Newspapers that prominently displayed the escalating conflict in Lebanon and Israel today illustrate interesting editorial choices. On one hand, there are those papers that show both sides of the conflict with images that generally depict overviews of the damage. In this way, the visual reportage attempts a balance in providing a context for understanding the scope of the violence. On the other hand, there are a few newspapers that choose to empathize with the victims by representing the human face of suffering. In these cases, the victims are the most vulnerable in society -- women and children.
Why do we need pictures of death and destruction to remind us of the horrors of war? Have we become desensitized to the suffering experienced by others?
My feelings are that we are constantly negotiating and renegotiating social and personal space through patterns of recognizable images of conflict. The ongoing conflicts in Afghanistan, Iraq, and now Lebanon serve as example, all of which began with a deluge of predictable imagery. In stages, the graphic nature of destruction escalates. Suicide bombings, aerial attacks, troop movements, the arsenals of high-tech killing machines, and finally, ground assaults, inadvertently denature the impact of modern warfare on the human psyche.
We see the aftermath of the suicide bombings in sanitized forms to ease Western tastes and sensibilities.
We see the aerial bombardments in slow motion as distant drifts of smoke hanging over the landscape, while the technology of death hammers away at an unseen enemy.
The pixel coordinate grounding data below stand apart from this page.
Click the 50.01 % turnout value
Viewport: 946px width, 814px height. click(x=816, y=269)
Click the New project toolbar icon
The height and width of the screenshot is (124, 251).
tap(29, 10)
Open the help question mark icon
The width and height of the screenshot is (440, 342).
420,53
Ultimately, we become conditioned to the jump cuts and dissolves of eviscerated realities displayed as news. Bodies hanging from bridges, smoke rising from the wreckage of a burned-out Hummer, a knife at the throat of a captive –– the relentless stream of violent images numbs us to no longer feel the sting of loss in the long burn-off of human consciousness. What role does social or collective memory play in actualizing images depicting the death, suffering, loss, dying, or pain of others? When we speak of the dead we are already in the past – the things that once were.
Encountering the visual circumstances of death – noting peculiarities – becomes committed to social memory. This form of remembering is specific to what we see and what we need to know in order to make sense of events. Images fix the past in place.
But it is a tenuous and malleable placement. Disconnected from reality, I look at the smoke rising from Lebanon or Israel in the news today and feel nothing. I do not see human beings ground to oblivion, hear the screams, nor smell the charred flesh. In this conflict, as I did in the beginning of all the other “Shock and Awe” techno-dramas portrayed by media on behalf of warring ideologies and theologies, the images to do not imprecate the madness. Instead, images of violence, suffering and destruction dance across the world stage as a spectacle to normalize and authenticate some bizarre and inevitable providence.
If photography is a species of rhetoric, as Sontag argues, it is also bound to mnemonics – or ways of remembering.
Pictures of the dead and dying, according to Barbie Zelizer, are dependent on “emotionalism to drive home a larger mnemonic pattern, by which an image simplifies and flattens the meaning of the events it shows, precisely when that meaning resists consensus and stabilization.”
I am moved to reflect upon my own experiences with death in times of war.
I reflect not only on those that died violently in bloodshed, but also the untold numbers of others who died silently from disease, infection, and malnutrition. War kills in many, many ways and the images we see move beyond realism to something akin to surrealism.
We reduce human life to abstract numbers of casualties by distancing ourselves from the brutal force of the images we glance over.
The media, unfortunately, is in a no-win situation here. Any media displaying images like what we see above from the Seattle Post Intelligencer or the Courier News are often accused of bias and sensationalizing the coverage. The emotions evoke are distrubing and unsettling. These are pictures of real people in pain. We see eyes and can almost hear the scream in terror. This type of visual reportage is what journalism should be about -- raw, intense, immediate.
However, what we mostly get these days are generic representative illustrations of the conflict. These pictures, taken at a distance to provide visual evidence, often mask the real horror and pain of what is truly taking place. Which of these images will we remember most?